The company is looking to address “long-term liquidity pressures” caused by its pension obligations due later this year. The company’s employee pension plan is underfunded by more than a half-billion dollars, according to the Sacramento Business Journal.
“This decision is not taken lightly, but at a time when the company is actively negotiating the future of the qualified pension plan, it would be inconsistent with our culture to continue payments on the non-qualified plans,” Lintecum said in a press release.
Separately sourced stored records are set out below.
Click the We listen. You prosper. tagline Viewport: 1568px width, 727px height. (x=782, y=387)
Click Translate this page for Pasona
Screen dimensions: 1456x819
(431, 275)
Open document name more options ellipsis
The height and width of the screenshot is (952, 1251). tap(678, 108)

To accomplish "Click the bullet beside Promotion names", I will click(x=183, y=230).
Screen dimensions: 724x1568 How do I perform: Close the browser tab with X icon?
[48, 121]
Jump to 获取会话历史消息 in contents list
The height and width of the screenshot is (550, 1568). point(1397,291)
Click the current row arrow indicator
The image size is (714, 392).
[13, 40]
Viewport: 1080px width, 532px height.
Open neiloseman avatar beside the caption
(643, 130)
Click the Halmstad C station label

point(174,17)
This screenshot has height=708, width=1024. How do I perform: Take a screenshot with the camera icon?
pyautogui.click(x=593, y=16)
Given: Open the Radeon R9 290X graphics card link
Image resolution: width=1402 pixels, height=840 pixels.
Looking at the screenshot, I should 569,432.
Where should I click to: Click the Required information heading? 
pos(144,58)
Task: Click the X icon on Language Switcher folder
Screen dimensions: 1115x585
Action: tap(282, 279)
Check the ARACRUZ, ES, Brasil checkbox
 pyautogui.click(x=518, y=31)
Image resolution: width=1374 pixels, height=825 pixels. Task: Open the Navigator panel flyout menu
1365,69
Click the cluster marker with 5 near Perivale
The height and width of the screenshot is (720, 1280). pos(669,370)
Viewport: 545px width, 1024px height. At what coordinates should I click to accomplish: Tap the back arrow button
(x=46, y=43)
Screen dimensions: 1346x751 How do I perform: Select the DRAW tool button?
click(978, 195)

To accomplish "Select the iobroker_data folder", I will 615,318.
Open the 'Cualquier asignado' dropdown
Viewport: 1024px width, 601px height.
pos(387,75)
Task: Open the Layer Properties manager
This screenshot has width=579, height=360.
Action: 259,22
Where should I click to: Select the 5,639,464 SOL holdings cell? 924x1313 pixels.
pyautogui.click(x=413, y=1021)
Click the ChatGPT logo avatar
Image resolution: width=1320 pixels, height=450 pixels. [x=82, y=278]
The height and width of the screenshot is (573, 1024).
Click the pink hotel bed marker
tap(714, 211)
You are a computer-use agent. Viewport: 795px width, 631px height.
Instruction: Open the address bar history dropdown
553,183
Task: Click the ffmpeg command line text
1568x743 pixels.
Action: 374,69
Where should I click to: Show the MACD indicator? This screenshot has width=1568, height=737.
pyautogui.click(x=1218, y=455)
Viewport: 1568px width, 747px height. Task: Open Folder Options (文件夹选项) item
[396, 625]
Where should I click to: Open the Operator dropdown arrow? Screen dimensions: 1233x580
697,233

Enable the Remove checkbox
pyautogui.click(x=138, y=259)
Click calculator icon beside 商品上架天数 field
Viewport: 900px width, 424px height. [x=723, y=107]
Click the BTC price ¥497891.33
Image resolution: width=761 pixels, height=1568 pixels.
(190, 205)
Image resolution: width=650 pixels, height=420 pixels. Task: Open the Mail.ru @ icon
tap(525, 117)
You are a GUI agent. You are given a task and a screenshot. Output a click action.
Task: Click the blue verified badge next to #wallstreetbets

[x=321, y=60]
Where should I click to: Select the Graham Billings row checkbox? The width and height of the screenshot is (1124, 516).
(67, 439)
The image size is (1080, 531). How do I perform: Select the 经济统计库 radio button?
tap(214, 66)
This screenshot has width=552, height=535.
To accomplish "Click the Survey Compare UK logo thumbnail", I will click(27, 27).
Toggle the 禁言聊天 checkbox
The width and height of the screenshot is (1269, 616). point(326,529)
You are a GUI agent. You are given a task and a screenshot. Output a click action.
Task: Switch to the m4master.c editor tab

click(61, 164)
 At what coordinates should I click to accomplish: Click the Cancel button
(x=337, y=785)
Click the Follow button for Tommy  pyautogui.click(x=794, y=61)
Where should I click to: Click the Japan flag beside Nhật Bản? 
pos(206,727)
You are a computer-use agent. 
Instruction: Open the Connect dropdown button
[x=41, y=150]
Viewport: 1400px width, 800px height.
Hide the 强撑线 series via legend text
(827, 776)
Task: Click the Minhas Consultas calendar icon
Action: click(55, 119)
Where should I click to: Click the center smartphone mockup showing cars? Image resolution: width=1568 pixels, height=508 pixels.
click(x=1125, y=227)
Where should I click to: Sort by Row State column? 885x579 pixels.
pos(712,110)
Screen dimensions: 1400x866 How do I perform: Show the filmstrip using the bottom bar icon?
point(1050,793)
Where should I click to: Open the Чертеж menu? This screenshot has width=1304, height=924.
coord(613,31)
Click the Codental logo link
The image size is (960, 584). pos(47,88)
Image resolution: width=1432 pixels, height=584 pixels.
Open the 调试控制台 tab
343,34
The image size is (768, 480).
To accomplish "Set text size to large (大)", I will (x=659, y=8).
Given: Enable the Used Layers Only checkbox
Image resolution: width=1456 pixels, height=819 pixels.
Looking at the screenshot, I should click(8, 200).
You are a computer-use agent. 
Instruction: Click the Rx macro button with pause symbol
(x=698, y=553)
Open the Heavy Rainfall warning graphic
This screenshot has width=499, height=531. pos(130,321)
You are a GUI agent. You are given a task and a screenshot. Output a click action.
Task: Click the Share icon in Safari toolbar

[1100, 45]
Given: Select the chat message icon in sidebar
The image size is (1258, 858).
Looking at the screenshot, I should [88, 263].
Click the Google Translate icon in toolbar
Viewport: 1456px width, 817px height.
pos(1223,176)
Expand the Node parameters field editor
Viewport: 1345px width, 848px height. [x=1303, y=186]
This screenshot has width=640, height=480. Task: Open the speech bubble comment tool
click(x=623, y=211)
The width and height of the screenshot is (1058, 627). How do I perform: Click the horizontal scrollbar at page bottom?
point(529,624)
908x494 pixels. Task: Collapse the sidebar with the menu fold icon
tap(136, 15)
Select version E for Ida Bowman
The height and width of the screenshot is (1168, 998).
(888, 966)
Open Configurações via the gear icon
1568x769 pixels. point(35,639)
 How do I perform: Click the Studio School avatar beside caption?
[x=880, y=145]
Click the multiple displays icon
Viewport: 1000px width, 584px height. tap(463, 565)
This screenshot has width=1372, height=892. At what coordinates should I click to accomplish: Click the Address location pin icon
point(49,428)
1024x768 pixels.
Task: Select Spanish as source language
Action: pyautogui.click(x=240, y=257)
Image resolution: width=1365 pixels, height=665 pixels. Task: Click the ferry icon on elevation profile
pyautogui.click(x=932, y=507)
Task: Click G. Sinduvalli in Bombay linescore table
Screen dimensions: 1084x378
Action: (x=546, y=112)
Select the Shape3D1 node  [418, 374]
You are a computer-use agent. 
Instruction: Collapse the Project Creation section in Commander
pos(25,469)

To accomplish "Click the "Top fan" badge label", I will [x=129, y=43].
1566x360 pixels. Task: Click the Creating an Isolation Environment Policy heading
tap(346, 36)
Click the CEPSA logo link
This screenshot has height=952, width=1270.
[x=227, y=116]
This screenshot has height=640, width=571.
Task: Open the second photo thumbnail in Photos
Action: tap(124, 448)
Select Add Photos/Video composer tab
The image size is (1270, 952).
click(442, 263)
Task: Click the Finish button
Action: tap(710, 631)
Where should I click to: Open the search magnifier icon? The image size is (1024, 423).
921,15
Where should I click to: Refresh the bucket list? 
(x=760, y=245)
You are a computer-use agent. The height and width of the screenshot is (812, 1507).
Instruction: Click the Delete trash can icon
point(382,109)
A copy of the Miami Herald is shown on a supermarket rack in Doral, Florida. REUTERS/Joe Skipper
McClatchy, which publishes 30 newspapers including the Miami Herald, The Kansas City Star and The Sacramento Bee, is in the process of restructuring negotiations with lenders, bondholders and the Pension Benefit Guaranty Corporation about its pension obligations, according to the press release.
The company said benefits covered by its $1.3 billion qualified pension could continue to be distributed as normal.
McClatchy is reportedly the second-largest newspaper chain in the country after GateHouse and Gannett received approval to merge last fall. But it’s not the only news media business to hit rough financial times recently.
More than 3,300 journalists lost their jobs in 2019, The Columbia Journalism Review reported last month. They included 255 McClatchy workers who were laid off last February.